WHAT YOU ARE ASKED TO DO -
One figure is wanted here: how many lines in the entries hold the word "Education".

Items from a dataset
+===+

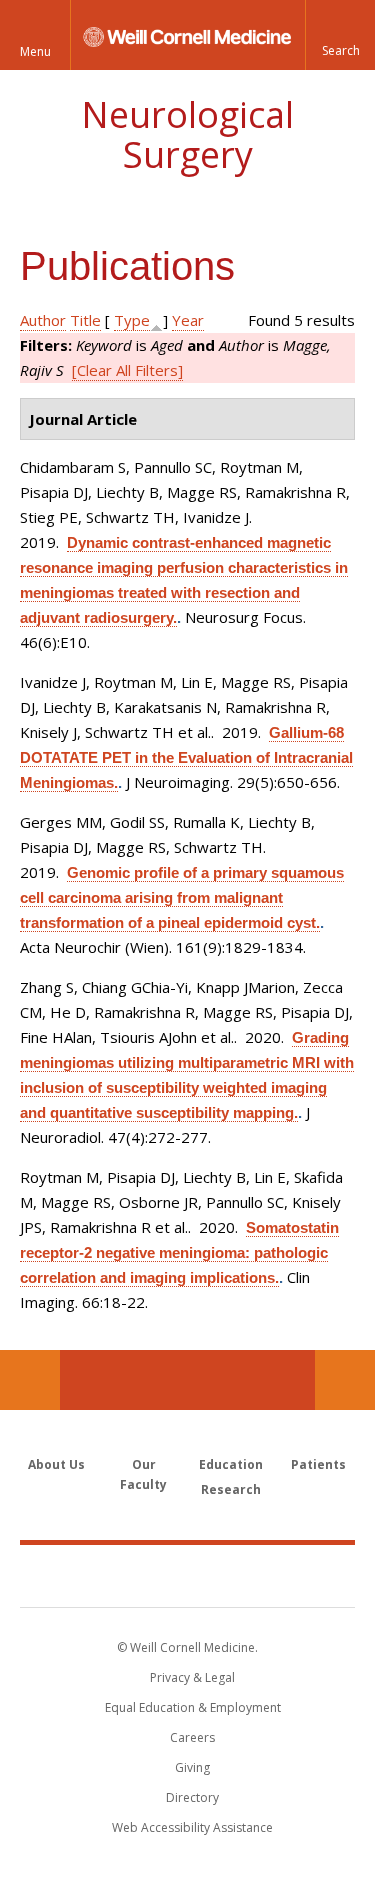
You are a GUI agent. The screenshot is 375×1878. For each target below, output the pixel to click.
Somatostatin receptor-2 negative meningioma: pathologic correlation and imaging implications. (179, 1252)
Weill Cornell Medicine (188, 1575)
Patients (318, 1464)
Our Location (30, 1380)
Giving (192, 1767)
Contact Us (345, 1380)
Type (132, 320)
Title (85, 320)
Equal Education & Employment (193, 1707)
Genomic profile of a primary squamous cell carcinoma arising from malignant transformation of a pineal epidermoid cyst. (182, 897)
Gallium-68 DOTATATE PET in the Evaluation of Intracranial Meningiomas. (186, 757)
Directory (192, 1797)
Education (231, 1464)
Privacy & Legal (192, 1677)
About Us (56, 1464)
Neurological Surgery (187, 134)
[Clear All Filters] (127, 370)
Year (188, 320)
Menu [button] (35, 51)
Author (43, 320)
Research (231, 1489)
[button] (340, 35)
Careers (192, 1737)
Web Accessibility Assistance (192, 1827)
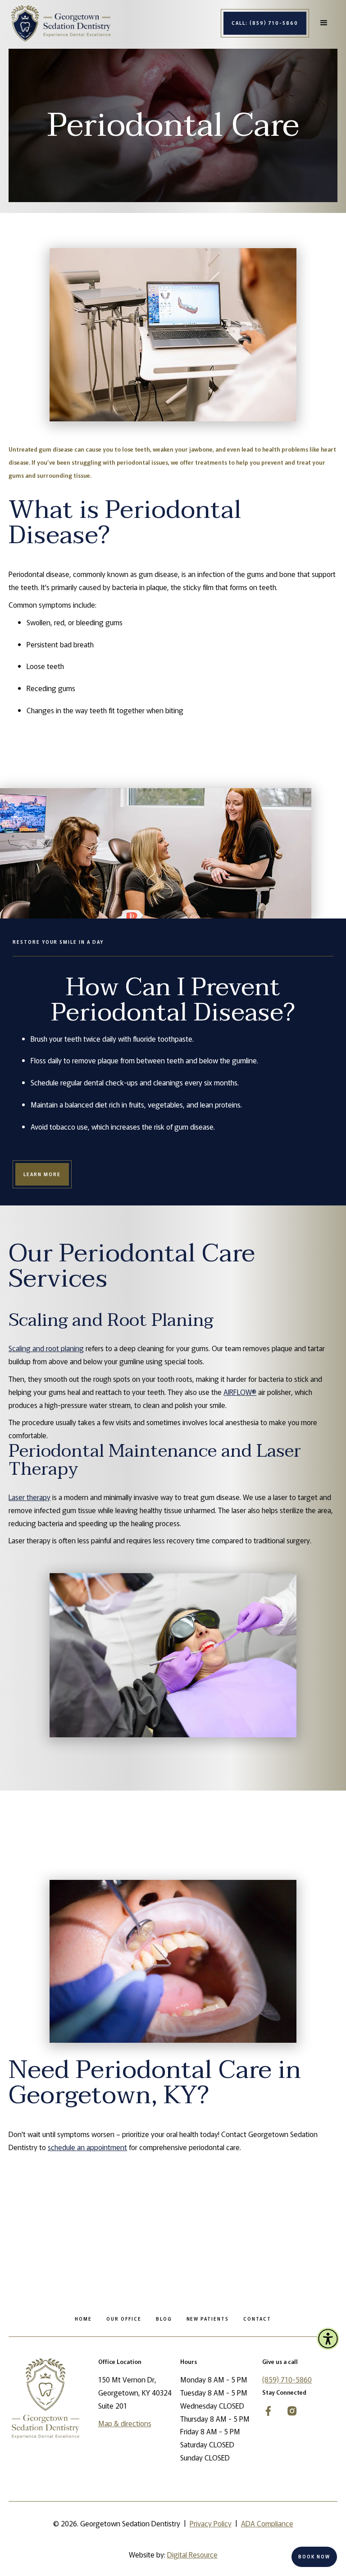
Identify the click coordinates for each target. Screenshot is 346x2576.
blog (164, 2318)
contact (257, 2318)
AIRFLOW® (239, 1391)
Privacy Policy (211, 2523)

+===+

ANSWER TO THE EXERCISE -
2